DOCUMENT PASSAGE.
2. No trace of Liberation Theology. The mention of poverty seems to me perfectly in line with Catholic teaching; the Pope also makes reference to spiritual poverty; he even brilliantly links it to the “tyranny of relativism”. A Pope is, as he is Pope, obviously concerned with poverty. In fact, I don’t think many Popes weren’t: Pope Leo X perhaps, and a handful of others like him. As long as this does not become a criticism of Capitalism qua capitalism, or a programmatic stance to remake the planet and human nature with it, I think every Catholic should be pleased; nay, relieved.
3. “There is no true peace without truth!” A beautiful, beautiful statement, and possibly the main message this speech wanted to send out. Everything is based on Truth, and whoever betrays the Truth in the assumed interest of peace is, in fact, betraying both and achieving none.
4. “Pontiff means bridge builder”. Well, yes and no. Pontiff comes from the Latin Pontifex, the highest religious office among the Romans. The spiritual origin of this word are lost in the night of time – like many Roman religious customs and names: the Romans clung to their religious traditions so stubbornly that names were kept even after their meaning was lost -. At University, we were taught whilst the exact origin of the name is unknown, the most likely explanation is that in the very beginning what we today called “technology”, or “technical knowledge”, had a sacred meaning, as in those societal structures they were linked with higher wisdom. Pons facere might therefore well have referred to the “technology of bridge building”, a wisdom considered sacred and therefore in the hand of the Roman clergy, with their head aptly called the “bridge builder”, the Pontifex. Whilst Pope Peter is obviously free to take this word as an inspiration of what he wants to do, it does not seem correct to say or imply past generations have seen the role of the Pontiff as the one of “bridge builder” in the sense of “facilitator of dialogue”, unless of course we talk here of pure evangelisation work. The “bridges” of past Popes were meant to transmit Truth from one shore to the other. Which leads us nicely to the next point,
5. “Dialogue”. It is not entirely clear to me how the bridge building and the dialogue can be squared with wanting to base everything on Truth. If everything is based on Truth, “dialogue” also is. But then it’s not “dialogue” in the V II sense anymore, but pure, unadulterated, unapologetic evangelisation work. Did the Pontiff mean “dialogue” in this sense? I hope so, and his former extolling that peace must be based on Truth seems to enforce the point. Can the “dialogue” be understood in the (spirit of) V II sense of “I am OK where I am, you are OK where you are”? Methinks, he who wants it will be able to read the reference in this way, too. Still, we must be clear before V II “dialogue” was basically seen as evangelisation work: you talk to everyone because everyone needs the Truth.

INFORMATION PROVIDED.
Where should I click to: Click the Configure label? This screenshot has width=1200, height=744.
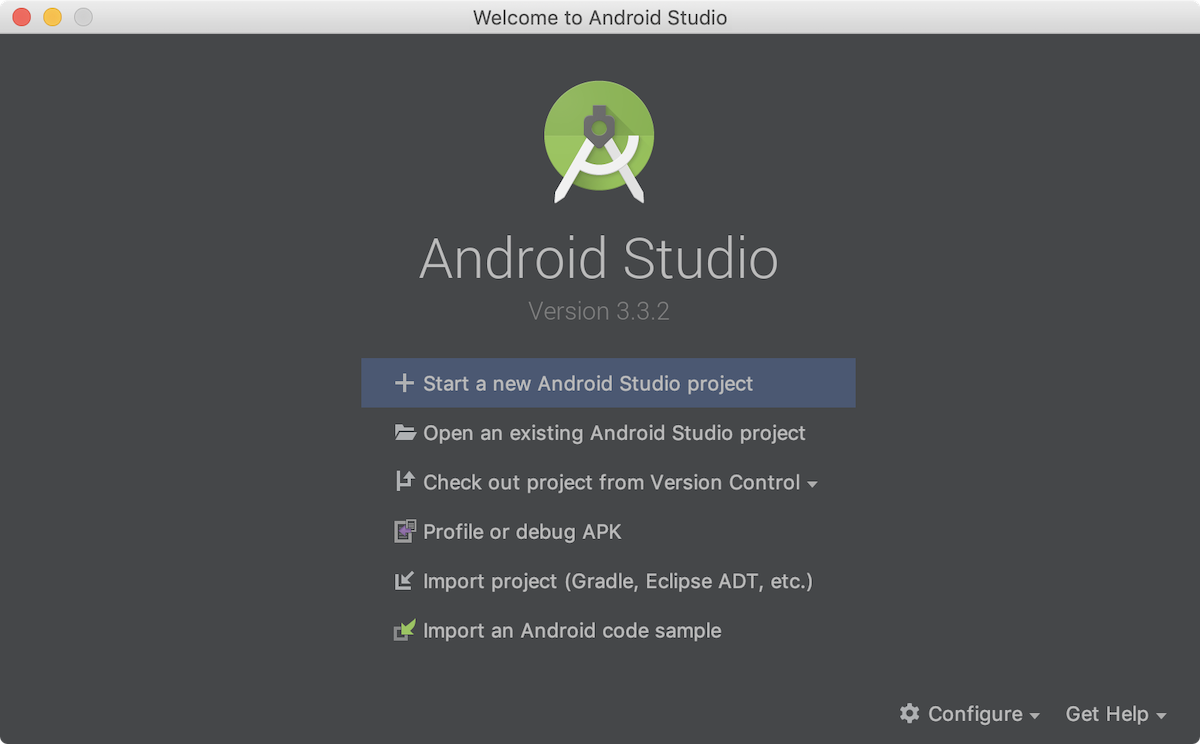pos(975,714)
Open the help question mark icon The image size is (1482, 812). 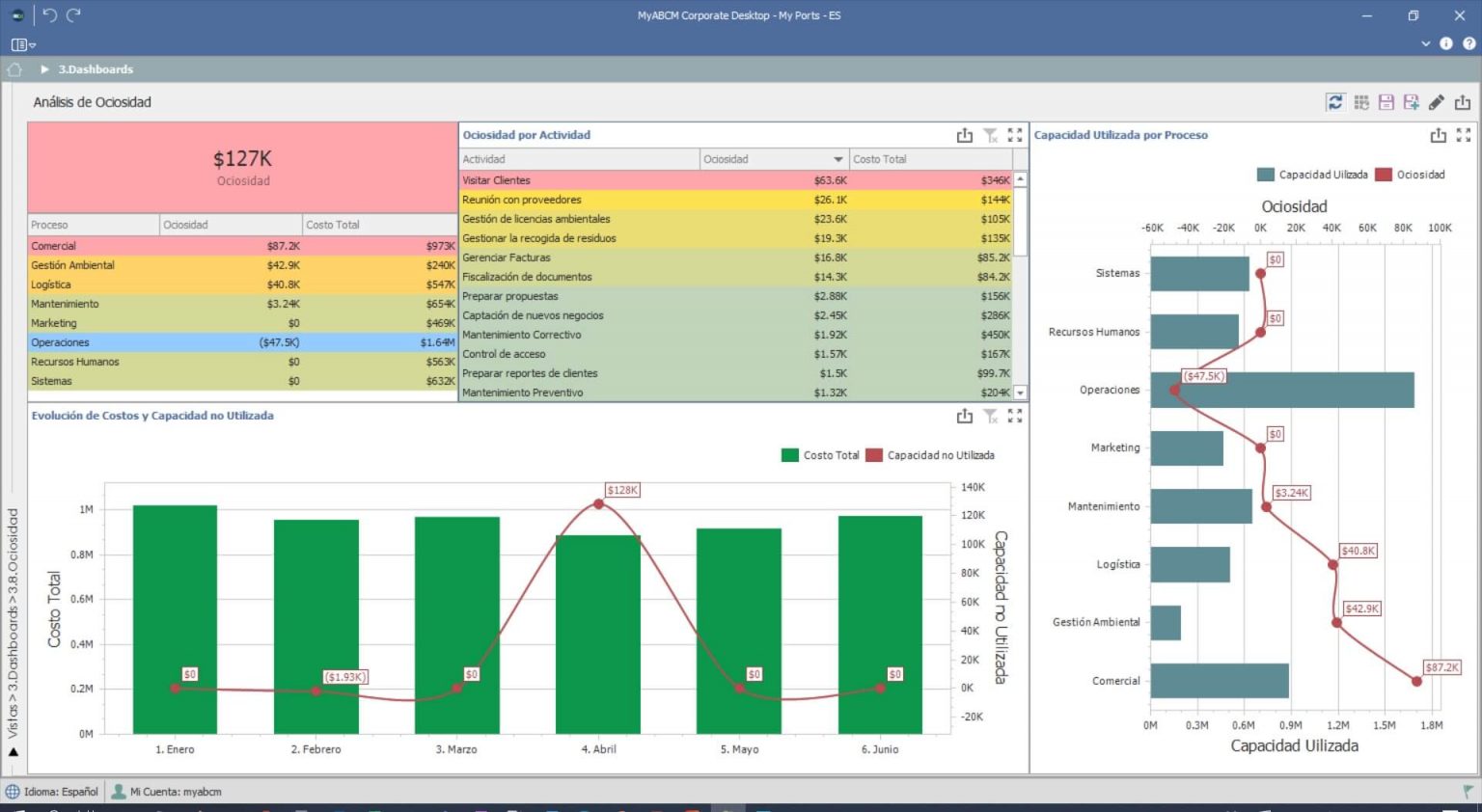point(1468,43)
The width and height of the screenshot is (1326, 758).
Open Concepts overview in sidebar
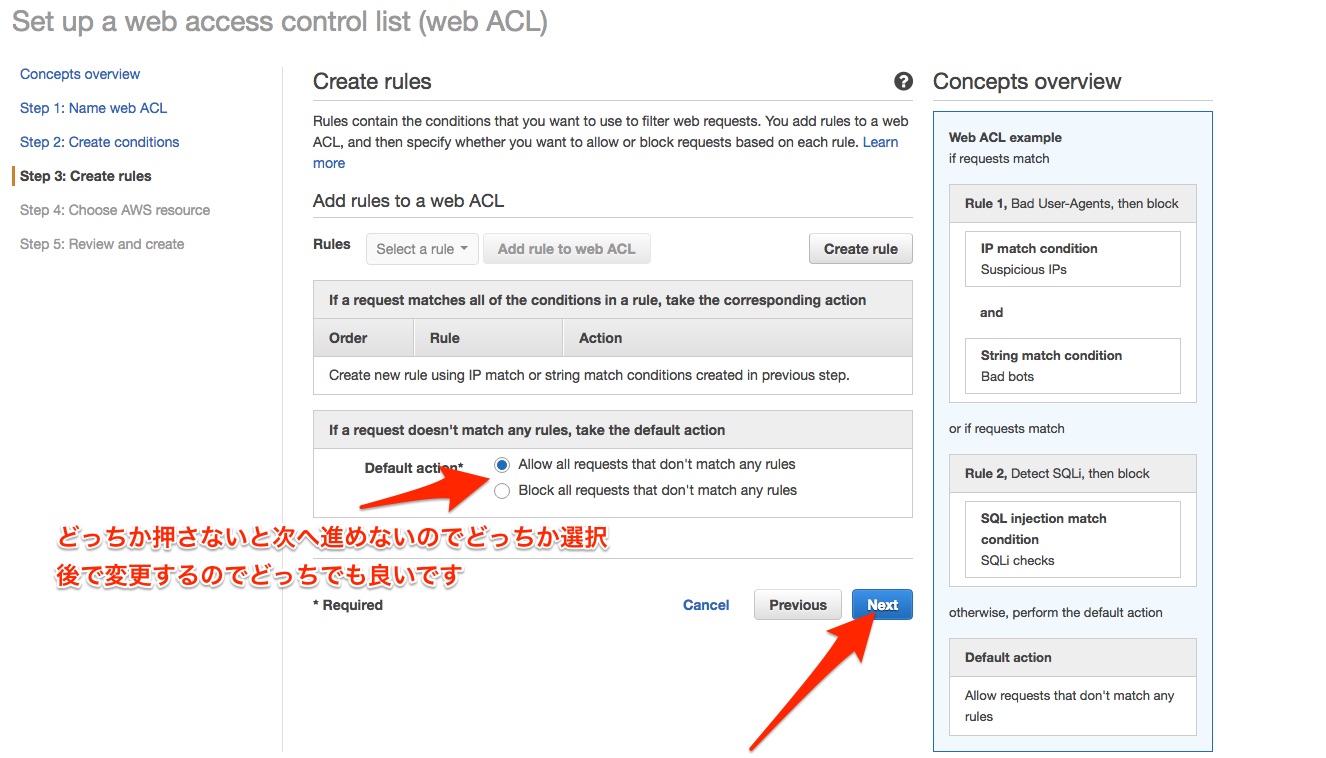80,74
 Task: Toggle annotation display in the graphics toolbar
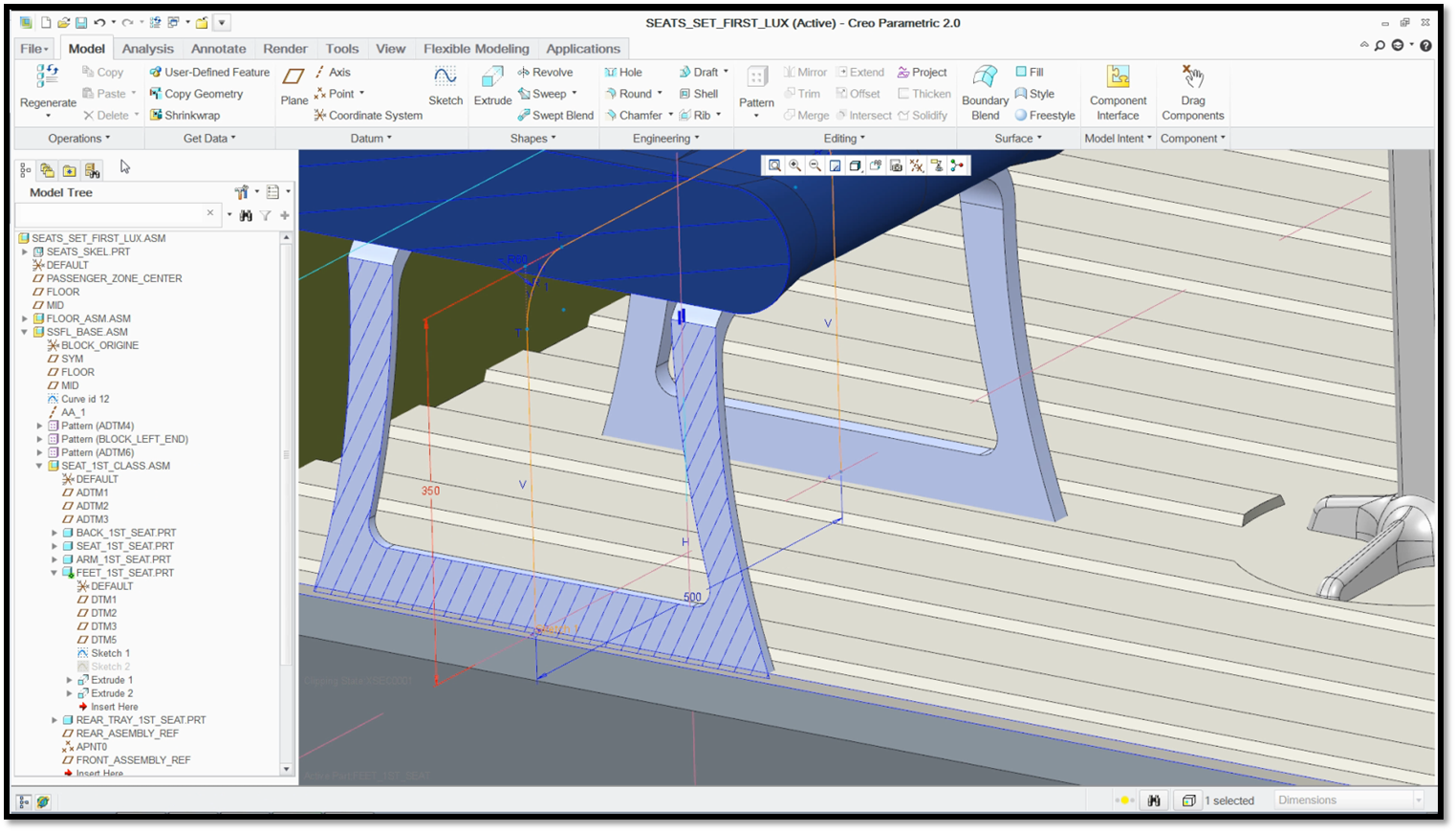pos(936,164)
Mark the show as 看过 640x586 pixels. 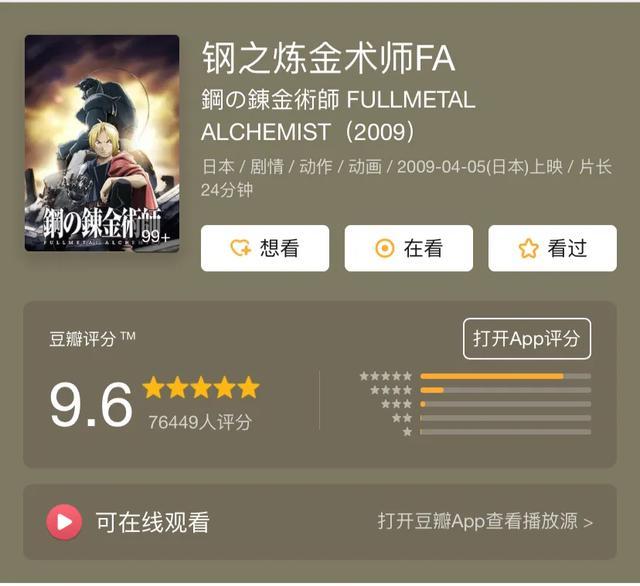tap(553, 248)
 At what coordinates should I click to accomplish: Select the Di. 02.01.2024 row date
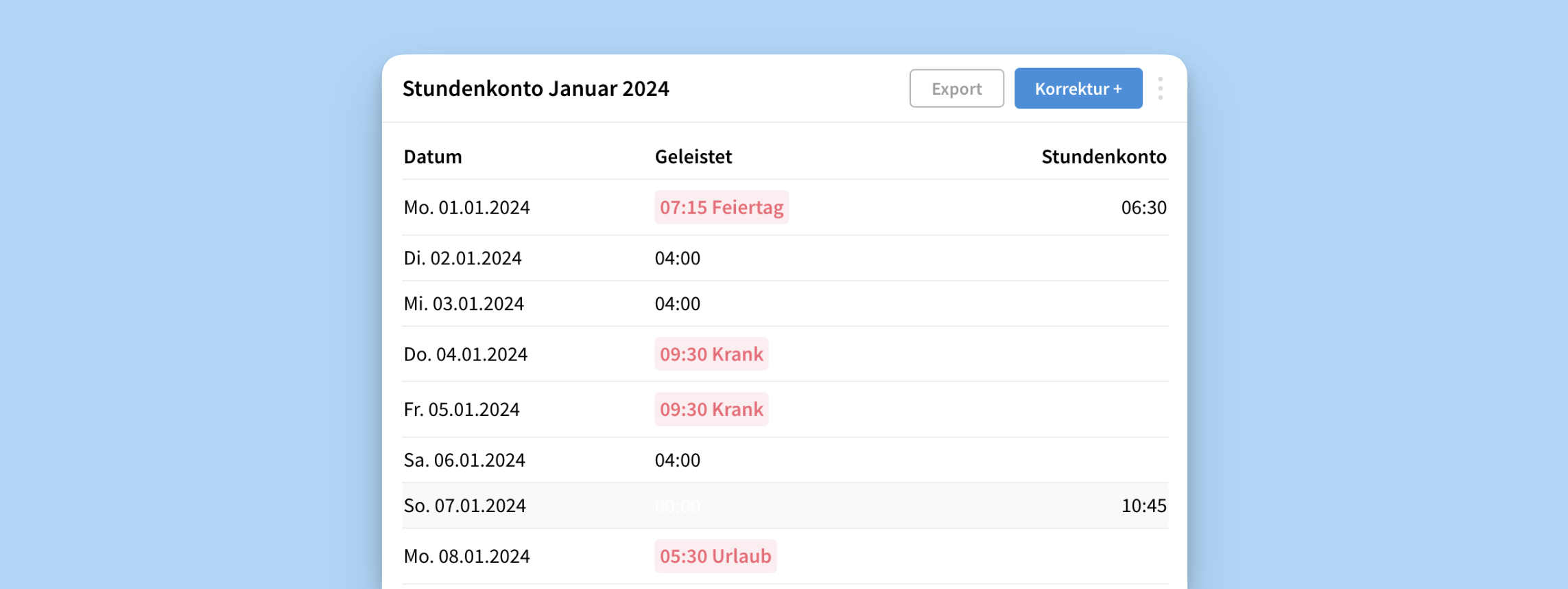tap(462, 258)
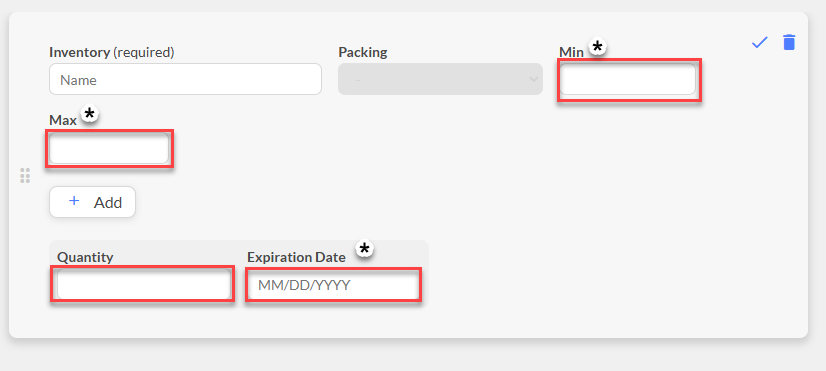The height and width of the screenshot is (371, 826).
Task: Click the Expiration Date label
Action: point(296,257)
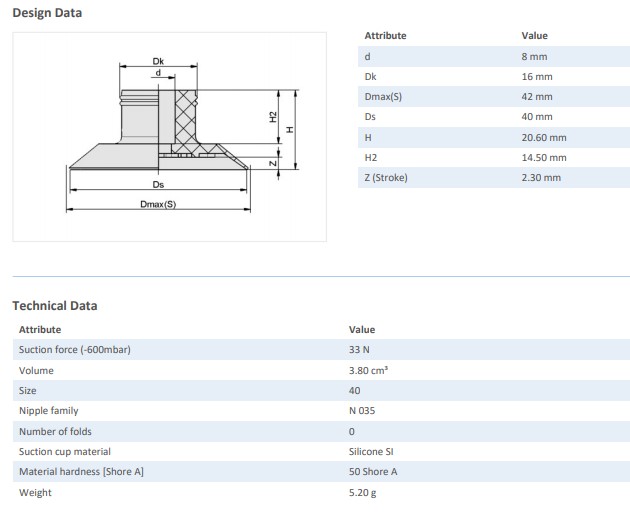Click the Suction force (-600mbar) row label

(75, 349)
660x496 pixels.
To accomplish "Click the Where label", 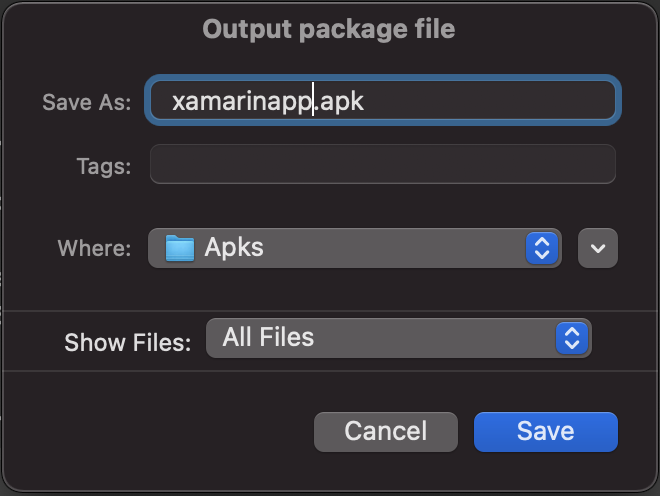I will click(94, 249).
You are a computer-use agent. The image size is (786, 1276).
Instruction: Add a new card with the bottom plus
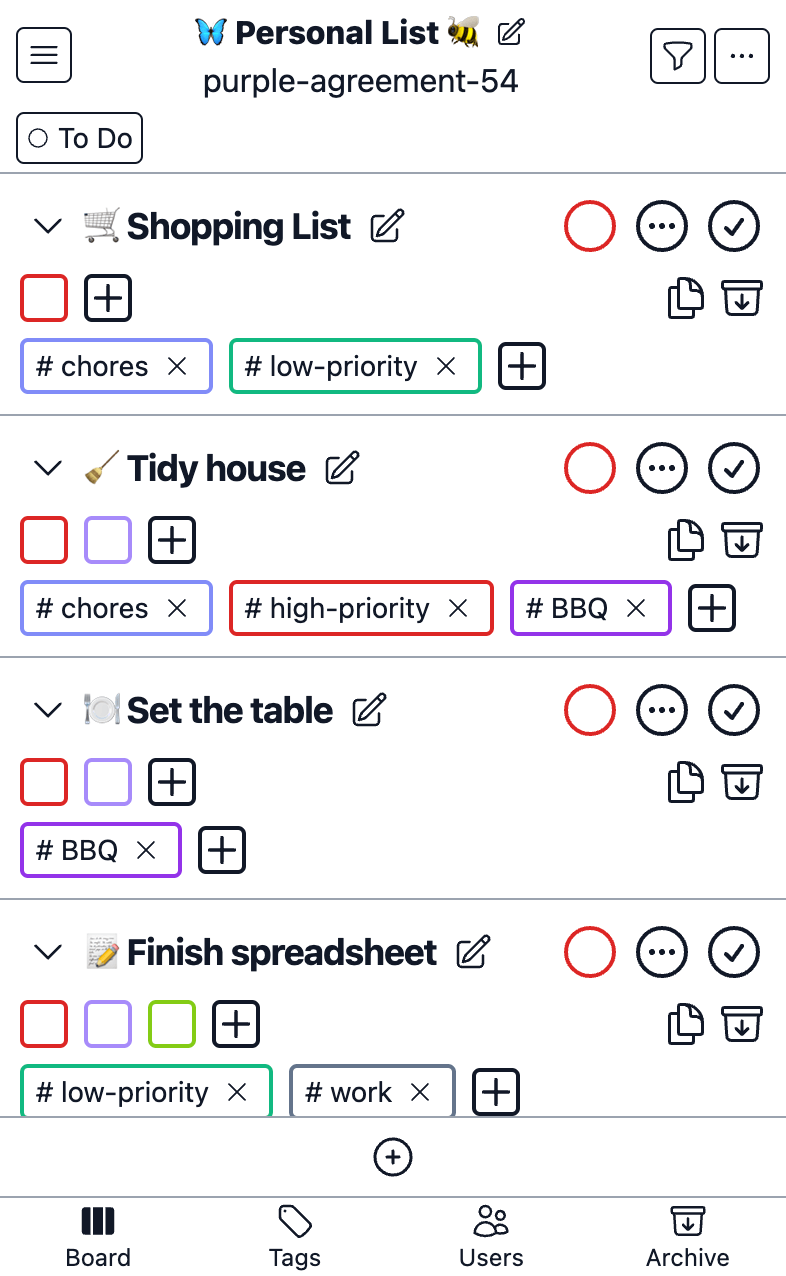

DIRECTIONS FOR THIS TASK. Repeat word for word the stretch of the commentary on the papal speech from "2. No trace" through "and achieving none.". The material can be set aside.

RESULT BELOW.
2. No trace of Liberation Theology. The mention of poverty seems to me perfectly in line with Catholic teaching; the Pope also makes reference to spiritual poverty; he even brilliantly links it to the “tyranny of relativism”. A Pope is, as he is Pope, obviously concerned with poverty. In fact, I don’t think many Popes weren’t: Pope Leo X perhaps, and a handful of others like him. As long as this does not become a criticism of Capitalism qua capitalism, or a programmatic stance to remake the planet and human nature with it, I think every Catholic should be pleased; nay, relieved.
3. “There is no true peace without truth!” A beautiful, beautiful statement, and possibly the main message this speech wanted to send out. Everything is based on Truth, and whoever betrays the Truth in the assumed interest of peace is, in fact, betraying both and achieving none.